Table D. Staff productivity and the human-and-digital framework Previously Now Brazil, National Social Security Institute
Service Gate: Revolutionizing the work of the INSS
Staff productivity held down by paper-driven processes; non-integrated traditional and rigid systems Standardized work routines by digital approach increased productivity; programmes now based on individual staff work Canada, Employment and Social Development Canada
Service transformation: Design-thinking and the Acceleration Hub
Ad-hoc service innovations with a single operational view and no input from clients or service partners Acceleration Hub a new structure for clients, experts and professionals to collaborate, ideate and iterate client-centric services
The human-and-digital framework is a game-changer in social security administration. The efficiency, flexibility and resilience that it brings is nothing short of revolutionary. From the institutions’ strategic perspective, innovating the delivery of benefits is a perennial goal for every social security institution because the quality of the experience is a key barometer of public opinion, not just for the institution but also for the national government.
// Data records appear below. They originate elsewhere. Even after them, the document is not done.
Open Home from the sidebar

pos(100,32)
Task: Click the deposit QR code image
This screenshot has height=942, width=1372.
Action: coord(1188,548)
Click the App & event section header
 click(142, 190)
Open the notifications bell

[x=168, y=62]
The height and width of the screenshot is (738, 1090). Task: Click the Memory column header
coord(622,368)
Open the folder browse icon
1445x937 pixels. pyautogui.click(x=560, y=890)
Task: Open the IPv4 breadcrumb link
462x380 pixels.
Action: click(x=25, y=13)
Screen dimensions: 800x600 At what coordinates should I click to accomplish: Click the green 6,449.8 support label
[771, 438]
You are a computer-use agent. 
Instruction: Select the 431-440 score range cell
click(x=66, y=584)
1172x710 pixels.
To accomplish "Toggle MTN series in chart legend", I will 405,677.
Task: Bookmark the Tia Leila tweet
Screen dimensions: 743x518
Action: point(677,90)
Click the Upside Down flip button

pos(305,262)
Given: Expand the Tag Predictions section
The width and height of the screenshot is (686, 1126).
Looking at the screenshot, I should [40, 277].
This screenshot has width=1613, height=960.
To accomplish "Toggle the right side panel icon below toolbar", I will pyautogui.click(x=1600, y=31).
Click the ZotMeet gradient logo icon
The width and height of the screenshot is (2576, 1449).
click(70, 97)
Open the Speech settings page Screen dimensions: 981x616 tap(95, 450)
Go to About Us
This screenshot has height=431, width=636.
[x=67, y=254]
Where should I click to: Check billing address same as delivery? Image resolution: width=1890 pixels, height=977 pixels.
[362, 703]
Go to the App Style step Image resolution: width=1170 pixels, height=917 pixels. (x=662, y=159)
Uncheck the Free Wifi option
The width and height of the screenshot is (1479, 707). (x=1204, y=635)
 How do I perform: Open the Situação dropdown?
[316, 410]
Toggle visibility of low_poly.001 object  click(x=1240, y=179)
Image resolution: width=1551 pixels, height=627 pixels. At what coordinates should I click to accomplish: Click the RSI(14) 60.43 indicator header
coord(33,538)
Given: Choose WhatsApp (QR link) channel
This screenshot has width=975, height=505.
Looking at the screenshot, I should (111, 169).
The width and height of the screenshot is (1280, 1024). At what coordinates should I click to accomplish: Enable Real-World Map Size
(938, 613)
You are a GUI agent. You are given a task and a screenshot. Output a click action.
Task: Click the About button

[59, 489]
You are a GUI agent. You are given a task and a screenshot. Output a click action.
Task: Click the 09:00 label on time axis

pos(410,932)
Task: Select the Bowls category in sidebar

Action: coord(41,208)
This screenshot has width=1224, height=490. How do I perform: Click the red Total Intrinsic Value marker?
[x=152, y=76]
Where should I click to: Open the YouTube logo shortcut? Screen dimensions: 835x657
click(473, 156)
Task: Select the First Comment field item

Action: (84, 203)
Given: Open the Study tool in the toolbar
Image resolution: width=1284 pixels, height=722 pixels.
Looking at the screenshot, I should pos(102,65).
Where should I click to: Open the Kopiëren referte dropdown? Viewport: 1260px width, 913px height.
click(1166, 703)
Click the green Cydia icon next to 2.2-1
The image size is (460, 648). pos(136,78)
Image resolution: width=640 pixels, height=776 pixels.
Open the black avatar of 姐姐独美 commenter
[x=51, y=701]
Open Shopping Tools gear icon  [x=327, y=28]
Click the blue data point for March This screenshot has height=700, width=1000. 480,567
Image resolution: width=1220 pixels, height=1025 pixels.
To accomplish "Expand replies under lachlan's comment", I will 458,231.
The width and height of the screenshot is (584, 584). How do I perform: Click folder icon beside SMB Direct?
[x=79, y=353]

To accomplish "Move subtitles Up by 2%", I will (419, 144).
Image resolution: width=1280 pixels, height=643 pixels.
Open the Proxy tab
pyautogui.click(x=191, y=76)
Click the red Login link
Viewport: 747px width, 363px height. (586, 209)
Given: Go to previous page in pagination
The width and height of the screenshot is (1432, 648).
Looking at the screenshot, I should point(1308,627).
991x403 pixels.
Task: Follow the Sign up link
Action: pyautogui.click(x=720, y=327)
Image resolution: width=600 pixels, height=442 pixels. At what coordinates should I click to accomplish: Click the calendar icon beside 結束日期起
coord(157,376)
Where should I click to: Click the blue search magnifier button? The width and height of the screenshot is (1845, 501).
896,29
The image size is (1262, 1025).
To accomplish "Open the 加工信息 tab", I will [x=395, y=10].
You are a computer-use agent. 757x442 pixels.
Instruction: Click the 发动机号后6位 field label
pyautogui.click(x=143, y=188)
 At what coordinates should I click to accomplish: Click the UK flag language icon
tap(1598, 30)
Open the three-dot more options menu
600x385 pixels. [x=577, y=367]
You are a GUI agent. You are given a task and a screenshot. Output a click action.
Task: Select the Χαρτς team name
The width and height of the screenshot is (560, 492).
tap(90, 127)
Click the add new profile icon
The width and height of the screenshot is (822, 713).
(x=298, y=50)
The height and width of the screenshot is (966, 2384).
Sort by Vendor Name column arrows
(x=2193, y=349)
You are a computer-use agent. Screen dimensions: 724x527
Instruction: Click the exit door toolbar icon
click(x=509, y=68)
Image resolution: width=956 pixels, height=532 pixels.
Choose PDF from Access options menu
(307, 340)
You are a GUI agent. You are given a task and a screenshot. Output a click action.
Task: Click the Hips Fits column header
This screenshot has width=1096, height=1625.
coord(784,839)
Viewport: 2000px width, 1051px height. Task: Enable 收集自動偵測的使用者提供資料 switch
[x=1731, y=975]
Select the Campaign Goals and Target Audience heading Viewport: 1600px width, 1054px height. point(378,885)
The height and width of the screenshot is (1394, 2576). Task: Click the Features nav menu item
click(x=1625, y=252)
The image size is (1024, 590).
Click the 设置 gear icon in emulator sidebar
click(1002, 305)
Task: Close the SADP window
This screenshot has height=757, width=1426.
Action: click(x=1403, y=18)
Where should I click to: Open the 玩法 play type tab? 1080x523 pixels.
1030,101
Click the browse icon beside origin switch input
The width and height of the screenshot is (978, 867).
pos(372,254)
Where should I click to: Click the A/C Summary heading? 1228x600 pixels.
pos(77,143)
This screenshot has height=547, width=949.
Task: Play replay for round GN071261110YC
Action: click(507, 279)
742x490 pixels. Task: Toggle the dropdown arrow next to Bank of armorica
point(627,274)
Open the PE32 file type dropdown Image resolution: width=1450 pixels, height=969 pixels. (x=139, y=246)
As the world works its way out of the pandemic and into a future of new normalities, the direction is clear for social security administrators: human and digital by default.
The rich experience emerging from the good practices of ISSA members institutions in the Americas delivers a number of valuable insights, foremost of which are the following:
- Transitioning to a human-and-digital service framework requires a whole-of-institution approach. The board and management must ensure its hand-in-glove fit with the overall vision and strategic plan of the institution.
- The framework requires a change in the mind-set of management, from the traditional view that humans are simply parts of an assembly line process that delivers social security to a recognition that the mother lode of genius and innovation rests in the human proficiencies for leadership, ideation, collaboration and co-creation.
- Artificial intelligence and digital technologies have the capacity to automate decisions. Nonetheless, automated decisions still require human oversight. This is a principle that guides the human-and-digital framework that is transforming the region’s social security services.